“On September 27, 2013, California Governor Jerry Brown signed SB 743 into law and started a process that changes transportation impact analysis as part of CEQA compliance. These changes will include elimination of auto delay, level of service (LOS), and other similar measures of vehicular capacity or traffic congestion as a basis for determining significant impacts for land use projects and plans in California. Further, parking impacts will not be considered significant impacts on the environment for select development projects within infill areas with nearby frequent transit service. According to SB 743, these changes to current practice were necessary to more appropriately balance the needs of congestion management with statewide goals related to infill development, promotion of public health through active transportation, and reduction of greenhouse gas emissions.” Fehr and Peers, Transportation Consultants.
Level of Service (LOS): Almost every city dweller knows that real estate developments, if allowed to proceed without corollary transportation improvements, soon leads to major traffic problems or undesirable street changes or both. In an attempt to avoid this problem a “Level of Service” (LOS) rating system was widely used in the past as a means of determining the projected traffic impacts of proposed developments on nearby intersections, streets and highways. Pursuant to the LOS measurement system, the various degrees of projected traffic congestion and intersection backups were assigned letters of the alphabet. An intersection or roadway with only light traffic and few if any significant backups was assigned a grade of “A”. As the letters progressed the problems got worse. A grade of LOS “E” or “F” signaled serious and excessive future traffic congestion. Knowing these effects early in a prospective development’s design phase gave… or at least should have given… planners and municipal officials a useful tool for controlling the situation by requiring developers to adjust their designs and their project plans to avoid destructive impacts on nearby roadways. That’s the way LOS should have worked. Unfortunately, the way it too often did work was to provide developers with a handy means of pressuring planners and local officials into increasing the auto-carrying capacity of nearby streets and roadways. This perverted way of applying the LOS measure caused a great amount of damage to cities like San Francisco. As defined under SB 743, LOS is no longer used and developers are now free to ignore LOS effects when preparing their EIR’s. It is now envisioned that Vehicle Miles Travel (VMT) will be the new way of assessing the effects of growth and development in California.
Vehicle Miles Traveled(VMT). In recent decades the Legislators and others became increasingly aware of how excessive automobile use was causing environmental damage in terms of fossil fuel consumption, greenhouse gas emissions and nightmarish traffic congestion. As a result there was an increasing interest in placing limits on the amount of driving that could occur in a given region. Measuring VMT in crowded places like the Bay Area, it was reasoned, would provide what was needed to keep track of the vehicle miles traveled and then impose restraints on driving when and as necessary. With VMT, local and regional officials, instead of continuing to saddle most travelers with only the driving option, would now be able to determine the amount of VMT in various parts of the region and then apply constraints as necessary. The anticipated result is to bring about a more appropriate mix of train, bus, boat, bicycle and car travel.

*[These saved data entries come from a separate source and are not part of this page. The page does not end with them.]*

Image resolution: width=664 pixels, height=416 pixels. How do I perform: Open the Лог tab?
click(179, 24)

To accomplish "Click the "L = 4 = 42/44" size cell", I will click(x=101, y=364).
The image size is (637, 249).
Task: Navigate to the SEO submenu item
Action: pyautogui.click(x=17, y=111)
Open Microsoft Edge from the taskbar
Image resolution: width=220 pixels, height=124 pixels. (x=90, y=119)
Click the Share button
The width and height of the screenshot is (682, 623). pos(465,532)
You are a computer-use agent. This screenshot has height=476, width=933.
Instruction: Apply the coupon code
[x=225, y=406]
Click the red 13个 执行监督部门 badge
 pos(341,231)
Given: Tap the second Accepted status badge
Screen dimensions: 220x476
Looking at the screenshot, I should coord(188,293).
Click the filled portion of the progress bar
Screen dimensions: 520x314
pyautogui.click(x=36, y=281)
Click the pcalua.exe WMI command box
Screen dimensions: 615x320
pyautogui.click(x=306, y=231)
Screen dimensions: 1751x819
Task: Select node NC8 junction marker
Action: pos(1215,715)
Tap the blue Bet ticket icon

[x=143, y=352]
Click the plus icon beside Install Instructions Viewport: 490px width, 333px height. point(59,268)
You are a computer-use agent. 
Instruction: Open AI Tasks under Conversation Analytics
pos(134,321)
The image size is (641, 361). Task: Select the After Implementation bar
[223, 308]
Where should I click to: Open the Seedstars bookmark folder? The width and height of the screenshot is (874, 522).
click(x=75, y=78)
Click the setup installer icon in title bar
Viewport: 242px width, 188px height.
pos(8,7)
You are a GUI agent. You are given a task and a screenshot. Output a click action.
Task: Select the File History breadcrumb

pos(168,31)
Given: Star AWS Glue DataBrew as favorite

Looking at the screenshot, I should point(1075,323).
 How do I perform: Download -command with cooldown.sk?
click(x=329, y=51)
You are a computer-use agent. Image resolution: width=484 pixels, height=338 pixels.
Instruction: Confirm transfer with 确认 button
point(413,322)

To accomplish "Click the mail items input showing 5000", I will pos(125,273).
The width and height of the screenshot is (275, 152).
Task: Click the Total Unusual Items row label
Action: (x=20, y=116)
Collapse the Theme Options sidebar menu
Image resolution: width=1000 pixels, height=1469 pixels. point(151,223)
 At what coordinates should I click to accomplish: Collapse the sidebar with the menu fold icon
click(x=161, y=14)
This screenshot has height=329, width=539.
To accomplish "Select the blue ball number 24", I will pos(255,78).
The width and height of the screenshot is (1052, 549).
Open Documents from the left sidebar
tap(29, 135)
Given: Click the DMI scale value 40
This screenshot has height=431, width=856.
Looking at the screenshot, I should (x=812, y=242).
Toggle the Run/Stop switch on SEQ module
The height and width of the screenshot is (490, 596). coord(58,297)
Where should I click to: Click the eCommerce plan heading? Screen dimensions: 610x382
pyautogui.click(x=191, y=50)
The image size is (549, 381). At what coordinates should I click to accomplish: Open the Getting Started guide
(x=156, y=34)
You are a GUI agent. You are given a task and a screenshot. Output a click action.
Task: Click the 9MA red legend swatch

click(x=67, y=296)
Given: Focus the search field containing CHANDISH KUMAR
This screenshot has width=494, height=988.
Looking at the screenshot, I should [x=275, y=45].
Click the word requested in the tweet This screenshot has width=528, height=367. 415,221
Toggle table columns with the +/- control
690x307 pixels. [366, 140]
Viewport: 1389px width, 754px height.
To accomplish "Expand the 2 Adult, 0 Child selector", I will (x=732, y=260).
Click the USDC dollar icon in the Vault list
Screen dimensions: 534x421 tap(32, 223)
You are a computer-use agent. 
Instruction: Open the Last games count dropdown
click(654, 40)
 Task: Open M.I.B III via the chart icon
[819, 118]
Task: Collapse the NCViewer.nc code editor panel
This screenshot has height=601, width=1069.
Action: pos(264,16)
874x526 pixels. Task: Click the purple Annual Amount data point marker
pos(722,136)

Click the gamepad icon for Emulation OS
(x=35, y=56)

The Right Combination: Adding the VMT safeguard was both warranted and necessary. The excessive use of automobiles in the Bay Area is now obvious to anyone with a brain. However, in eliminating LOS entirely, SB 743 went too far. It’s true that in the past LOS was often misused by developers to pressure public officials into increasing the capacity of streets to handle more traffic, usually at the expense of other city values. However, that doesn’t mean that LOS, if used properly, couldn’t remain an important means of ascertaining the projected congestion-producing effects of a proposed development on its immediate surroundings. Armed with that information officials would then be in a position to require that the developer make changes as necessary to avoid the problem. The cumulative transportation effects of local and regional growth of whatever type could and should be measured and controlled by VMT. The streets and highways near proposed developments could and should be protected by the proper use of LOS. In other words it’s not LOS or VMT, it’s LOS and VMT. The SB 743 decision to eliminate LOS as a measuring tool should be corrected forthwith.